Dan Willingham sure seemed to be citing research lately, in an article asking if we are underestimating our youngest learners, citing a recent study says that we can teach young children knowledge-rich topics like natural selection. He asks “whether we do students a disservice if we are too quick to dismiss content as ‘developmentally inappropriate,'” because look at what amazing things kids can learn with a good curriculum and confidence in their abilities!

Of course, a brief perusal of the study reveals that the student populations were over 70% white, with blacks and Hispanics less than 10% total. Raise your hand if you’re stunned that Willingham doesn’t mention this tiny little factoid. I wasn’t.

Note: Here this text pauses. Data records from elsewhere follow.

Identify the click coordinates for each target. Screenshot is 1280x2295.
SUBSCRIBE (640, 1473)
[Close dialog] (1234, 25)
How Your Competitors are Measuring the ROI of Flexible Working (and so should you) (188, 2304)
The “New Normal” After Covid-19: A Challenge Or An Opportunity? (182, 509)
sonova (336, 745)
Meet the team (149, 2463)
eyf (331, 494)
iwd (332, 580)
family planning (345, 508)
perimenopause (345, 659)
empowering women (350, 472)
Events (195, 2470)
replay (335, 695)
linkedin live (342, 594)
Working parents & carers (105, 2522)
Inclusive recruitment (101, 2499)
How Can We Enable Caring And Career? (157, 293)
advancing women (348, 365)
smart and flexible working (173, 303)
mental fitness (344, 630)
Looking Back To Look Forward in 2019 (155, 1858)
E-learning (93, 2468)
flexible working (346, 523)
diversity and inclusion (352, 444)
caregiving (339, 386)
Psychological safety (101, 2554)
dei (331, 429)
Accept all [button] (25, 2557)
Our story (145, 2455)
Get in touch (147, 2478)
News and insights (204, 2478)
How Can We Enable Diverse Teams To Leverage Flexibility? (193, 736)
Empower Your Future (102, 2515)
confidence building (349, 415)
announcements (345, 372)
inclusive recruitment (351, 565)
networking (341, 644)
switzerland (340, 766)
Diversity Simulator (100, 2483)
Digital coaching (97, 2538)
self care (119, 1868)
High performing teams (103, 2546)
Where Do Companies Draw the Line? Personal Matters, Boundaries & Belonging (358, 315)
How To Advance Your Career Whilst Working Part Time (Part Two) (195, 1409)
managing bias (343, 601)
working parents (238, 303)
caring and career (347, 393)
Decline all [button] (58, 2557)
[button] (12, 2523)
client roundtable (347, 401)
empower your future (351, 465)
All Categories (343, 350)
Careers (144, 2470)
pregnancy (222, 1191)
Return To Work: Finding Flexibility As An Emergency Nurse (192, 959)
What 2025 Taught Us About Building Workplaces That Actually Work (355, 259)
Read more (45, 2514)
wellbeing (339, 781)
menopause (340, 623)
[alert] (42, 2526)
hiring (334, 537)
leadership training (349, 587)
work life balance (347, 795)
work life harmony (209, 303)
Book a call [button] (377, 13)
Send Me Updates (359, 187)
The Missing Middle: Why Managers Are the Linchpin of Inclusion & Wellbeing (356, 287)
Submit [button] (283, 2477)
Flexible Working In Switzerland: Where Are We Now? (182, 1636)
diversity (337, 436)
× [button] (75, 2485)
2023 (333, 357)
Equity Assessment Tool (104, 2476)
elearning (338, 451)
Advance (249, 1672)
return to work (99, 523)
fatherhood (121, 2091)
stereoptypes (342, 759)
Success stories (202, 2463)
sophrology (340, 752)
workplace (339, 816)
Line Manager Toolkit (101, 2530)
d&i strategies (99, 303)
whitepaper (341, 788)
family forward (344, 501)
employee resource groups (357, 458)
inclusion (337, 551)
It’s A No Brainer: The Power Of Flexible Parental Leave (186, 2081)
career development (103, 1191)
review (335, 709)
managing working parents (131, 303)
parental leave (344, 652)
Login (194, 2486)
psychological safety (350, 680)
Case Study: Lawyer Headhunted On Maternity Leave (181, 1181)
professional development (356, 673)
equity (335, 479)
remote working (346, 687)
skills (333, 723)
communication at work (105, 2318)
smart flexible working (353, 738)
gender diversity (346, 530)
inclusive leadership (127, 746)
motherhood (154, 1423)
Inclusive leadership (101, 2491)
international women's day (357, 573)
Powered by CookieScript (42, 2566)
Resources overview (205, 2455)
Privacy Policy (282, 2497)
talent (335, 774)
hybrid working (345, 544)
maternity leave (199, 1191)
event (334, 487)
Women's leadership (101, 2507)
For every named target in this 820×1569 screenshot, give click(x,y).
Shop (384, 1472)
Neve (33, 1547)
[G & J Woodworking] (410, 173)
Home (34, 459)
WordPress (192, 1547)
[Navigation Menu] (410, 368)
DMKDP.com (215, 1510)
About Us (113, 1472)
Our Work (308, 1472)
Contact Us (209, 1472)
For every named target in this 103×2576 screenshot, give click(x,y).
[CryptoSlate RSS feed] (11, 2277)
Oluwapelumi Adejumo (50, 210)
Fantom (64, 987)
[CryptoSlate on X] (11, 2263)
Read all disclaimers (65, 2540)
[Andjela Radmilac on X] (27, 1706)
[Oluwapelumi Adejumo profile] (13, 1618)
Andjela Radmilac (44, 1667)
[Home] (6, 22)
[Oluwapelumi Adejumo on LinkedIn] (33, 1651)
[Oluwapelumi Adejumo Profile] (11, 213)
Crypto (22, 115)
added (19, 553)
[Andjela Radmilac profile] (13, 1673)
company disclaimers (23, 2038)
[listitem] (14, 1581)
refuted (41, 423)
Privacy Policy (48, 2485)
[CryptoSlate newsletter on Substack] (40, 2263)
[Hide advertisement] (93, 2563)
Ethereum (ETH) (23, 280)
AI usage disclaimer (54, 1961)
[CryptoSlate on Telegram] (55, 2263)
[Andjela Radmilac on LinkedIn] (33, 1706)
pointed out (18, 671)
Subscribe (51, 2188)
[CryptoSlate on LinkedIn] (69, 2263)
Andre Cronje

Notice in that study that a good number of kids didn’t learn what they were taught in the first place, and then a number of them forgot it quickly. Which raises a question I ask frequently on this blog: what if kids don’t remember what they’re taught? What if the information doesn’t make it to semantic memory (bottom third of essay). What evidence do the curriculum folks have that the kids will remember “content” if they are taught it in a particular sequence? (Note: this essay was too long to bring up Grant Wiggins’s takedown of E. D. Hirsch, but I strongly recommend it and hope to return to it again.)

Like reformers, curriculum folk are free to push the bold talk, because few people want to raise the obvious point: if content knowledge is essential, instead of helpful, to reading comprehension, then no one could ever have learned anything.

But contra Pondiscio, empty buckets do burst into flames. People do learn without “essential” content knowledge. Even people from less than privileged backgrounds.

Here’s the hard part, the part too many flinch from: Smart people can learn this way. All anyone has ever needed to acquire knowledge is the desire and the intellect. For much of history educated people had to be smart and interested.

In recent years, we’ve done a great job at extending the reach of education into the less smart and less interested. But the Great Unspoken Truth of all education policy and reform, be it progressive, critical pedagogy, “reform” or curricular, is that we don’t know how to educate the not-smart and not-interested.